Un gol de Ferran Torres en el minuto 106 de la prórroga bastó para que los dirigidos por Luis de la Fuente derrotaran a una selección argentina que confiaba en la victoria.

"¡Aguanta, Argentina!", gritaba un grupo de aficionados. "¡Qué locura!", exclamó una señora mientras arrullaba a su bebé. "Estamos todos acá listos. ¡Vamos, que sí se puede!", añadía con optimismo antes del desenlace.

Entre llamados a Messi, rostros de sufrimiento por el tanto de la Roja y abanicos improvisados para combatir el intenso calor, ambas aficiones vivieron el tramo final con el corazón en un puño: unos esperando el milagro del empate y otros el gol de la tranquilidad. Mientras más de uno se encomendaba a su "dios" vestido con la camiseta de Messi, otros ya festejaban ataviados con la indumentaria roja.

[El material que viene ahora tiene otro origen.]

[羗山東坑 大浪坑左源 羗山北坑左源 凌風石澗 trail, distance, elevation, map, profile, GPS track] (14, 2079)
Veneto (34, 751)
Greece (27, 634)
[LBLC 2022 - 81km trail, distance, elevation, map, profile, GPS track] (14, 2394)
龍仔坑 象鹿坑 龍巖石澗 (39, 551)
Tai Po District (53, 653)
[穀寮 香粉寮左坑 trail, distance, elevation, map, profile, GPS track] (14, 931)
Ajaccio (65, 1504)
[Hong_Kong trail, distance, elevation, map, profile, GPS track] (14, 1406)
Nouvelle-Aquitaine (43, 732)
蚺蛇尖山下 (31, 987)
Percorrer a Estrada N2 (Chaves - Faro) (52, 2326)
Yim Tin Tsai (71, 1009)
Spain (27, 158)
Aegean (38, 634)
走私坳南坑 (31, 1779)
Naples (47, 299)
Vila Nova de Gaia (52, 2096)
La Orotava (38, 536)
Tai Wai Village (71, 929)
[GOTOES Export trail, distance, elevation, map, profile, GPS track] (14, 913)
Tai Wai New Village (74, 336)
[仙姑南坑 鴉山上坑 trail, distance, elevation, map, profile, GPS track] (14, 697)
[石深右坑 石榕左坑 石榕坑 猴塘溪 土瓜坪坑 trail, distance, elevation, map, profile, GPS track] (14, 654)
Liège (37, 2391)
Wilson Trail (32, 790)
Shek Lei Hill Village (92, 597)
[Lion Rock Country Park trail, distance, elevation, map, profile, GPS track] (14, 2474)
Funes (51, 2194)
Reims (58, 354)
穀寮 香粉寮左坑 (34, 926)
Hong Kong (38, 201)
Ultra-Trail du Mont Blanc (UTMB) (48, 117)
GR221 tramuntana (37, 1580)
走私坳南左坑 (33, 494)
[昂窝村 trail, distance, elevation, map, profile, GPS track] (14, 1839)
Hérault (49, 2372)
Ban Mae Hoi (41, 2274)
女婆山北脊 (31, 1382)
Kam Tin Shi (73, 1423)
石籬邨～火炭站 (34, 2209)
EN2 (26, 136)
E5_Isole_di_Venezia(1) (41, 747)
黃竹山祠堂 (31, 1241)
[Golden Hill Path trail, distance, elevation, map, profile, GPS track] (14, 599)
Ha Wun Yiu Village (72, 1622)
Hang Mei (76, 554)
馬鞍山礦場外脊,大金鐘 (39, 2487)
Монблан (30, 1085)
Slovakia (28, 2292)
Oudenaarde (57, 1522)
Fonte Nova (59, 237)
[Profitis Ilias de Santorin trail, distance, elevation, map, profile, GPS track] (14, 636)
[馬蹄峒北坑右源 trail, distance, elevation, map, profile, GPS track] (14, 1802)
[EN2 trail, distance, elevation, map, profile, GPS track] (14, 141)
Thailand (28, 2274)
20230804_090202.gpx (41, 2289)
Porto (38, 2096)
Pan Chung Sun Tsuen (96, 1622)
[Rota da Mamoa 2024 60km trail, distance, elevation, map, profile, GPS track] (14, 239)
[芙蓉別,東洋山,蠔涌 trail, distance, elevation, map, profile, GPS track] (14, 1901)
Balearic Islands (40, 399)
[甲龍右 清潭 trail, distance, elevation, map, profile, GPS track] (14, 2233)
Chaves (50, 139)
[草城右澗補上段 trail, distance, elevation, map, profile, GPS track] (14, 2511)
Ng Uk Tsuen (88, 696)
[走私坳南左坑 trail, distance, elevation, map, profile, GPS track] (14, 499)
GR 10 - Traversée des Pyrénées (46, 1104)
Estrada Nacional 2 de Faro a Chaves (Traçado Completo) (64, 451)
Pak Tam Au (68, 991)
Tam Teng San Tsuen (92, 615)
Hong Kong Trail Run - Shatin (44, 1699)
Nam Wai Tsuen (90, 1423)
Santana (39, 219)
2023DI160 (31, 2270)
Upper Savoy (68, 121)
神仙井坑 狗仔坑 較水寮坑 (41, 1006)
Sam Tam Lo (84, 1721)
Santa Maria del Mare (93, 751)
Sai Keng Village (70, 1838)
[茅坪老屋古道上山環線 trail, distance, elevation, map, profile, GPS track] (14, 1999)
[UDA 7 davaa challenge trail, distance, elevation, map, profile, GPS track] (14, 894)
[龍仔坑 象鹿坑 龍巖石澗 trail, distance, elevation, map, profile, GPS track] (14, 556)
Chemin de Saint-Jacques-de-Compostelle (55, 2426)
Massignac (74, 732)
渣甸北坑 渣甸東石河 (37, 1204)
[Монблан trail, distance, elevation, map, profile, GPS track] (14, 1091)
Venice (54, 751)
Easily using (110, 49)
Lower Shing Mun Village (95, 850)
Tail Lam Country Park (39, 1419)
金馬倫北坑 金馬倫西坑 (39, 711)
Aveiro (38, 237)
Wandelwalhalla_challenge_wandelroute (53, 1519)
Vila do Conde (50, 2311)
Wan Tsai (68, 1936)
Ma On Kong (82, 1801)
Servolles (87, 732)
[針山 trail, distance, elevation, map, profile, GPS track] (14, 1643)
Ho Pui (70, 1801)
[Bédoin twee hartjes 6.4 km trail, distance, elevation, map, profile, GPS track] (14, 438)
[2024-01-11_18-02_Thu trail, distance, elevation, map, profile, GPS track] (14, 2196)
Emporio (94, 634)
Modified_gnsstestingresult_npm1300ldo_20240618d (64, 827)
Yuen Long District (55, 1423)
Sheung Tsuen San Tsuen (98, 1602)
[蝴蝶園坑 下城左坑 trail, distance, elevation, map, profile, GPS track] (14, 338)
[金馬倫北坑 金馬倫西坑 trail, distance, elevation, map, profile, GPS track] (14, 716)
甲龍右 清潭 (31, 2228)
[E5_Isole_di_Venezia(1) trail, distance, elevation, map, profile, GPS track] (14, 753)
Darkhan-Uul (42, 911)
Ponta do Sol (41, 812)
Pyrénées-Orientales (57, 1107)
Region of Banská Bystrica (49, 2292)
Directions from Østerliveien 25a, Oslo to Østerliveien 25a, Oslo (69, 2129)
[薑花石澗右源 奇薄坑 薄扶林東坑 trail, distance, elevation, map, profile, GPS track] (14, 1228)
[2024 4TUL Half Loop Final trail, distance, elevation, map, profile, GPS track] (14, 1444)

El escenario de esta pasión fue el CC Sambil de Maracaibo, donde miles de personas siguieron la final de la Copa del Mundo. Argentinos y españoles compartieron un espacio cargado de tensión y emoción. Al final, los seguidores de la Roja terminaron celebrando por todo lo alto en una fiesta que incluyó la presentación de agrupaciones musicales en vivo.

"¡Somos los campeones del mundo por segunda vez!", gritó a todo pulmón un fanático al tomar el micrófono, antes de rematar con un eufórico: "¡Viva España!".
Choque de estilos y opiniones divididas
Este histórico enfrentamiento mundialista reunió a dos potencias continentales en un choque de estilos de alto nivel. El marcador final y la intensidad demostrada consolidaron a ambas selecciones como los referentes indiscutibles del fútbol actual.
El nivel de juego entre el campeón de América y el de Europa fue excepcional. La Albiceleste impuso su ofensiva y corazón, pero la Roja se llevó el título gracias a un esquema táctico sólido. Fue una verdadera obra maestra del balompié, según la opinión de varios fanáticos consultados por Noticia al Día durante el evento.
"España merece el triunfo porque jugó muy bien, con una presión constante hasta que llegó el gol. Dominó el balón, mantuvo la iniciativa en todo el campo y Argentina no supo contrarrestar eso", consideró el aficionado Miguel Ibarra.

Por su parte, la docente Marisol P. destacó la paridad del encuentro: "El equipo español tuvo la mejor actuación y el mejor juego, pero los dos lucharon hasta el final; por ello considero que ambos merecían ganar". En esa misma línea, Jaime Molero, trabajador de seguridad privada, apuntó al orden táctico: "España tuvo siempre el control del juego y su portero estuvo excelente".

La actuación de las estrellas también estuvo bajo la lupa. Para el vendedor Alberto Alvarado, "Messi no pudo hacer mucho y de ahí el resultado; España aprovechó eso y dejó fuera de combate a Argentina". En contraste, María Gutiérrez, ama de casa, prefirió no elegir favoritos: "Los dos merecían ganar, para mí ambos son campeones".
Finalmente, Marcos Urdaneta, oficinista y seguidor del conjunto sudamericano, demostró gran deportividad: "La final fue entre campeones. Aunque soy fanático de Argentina, aplaudo a España por el campeonato. Si hubiese sido otro equipo también lo reconocería, porque este año quedó demostrado que el torneo fue una obra maestra del balompié".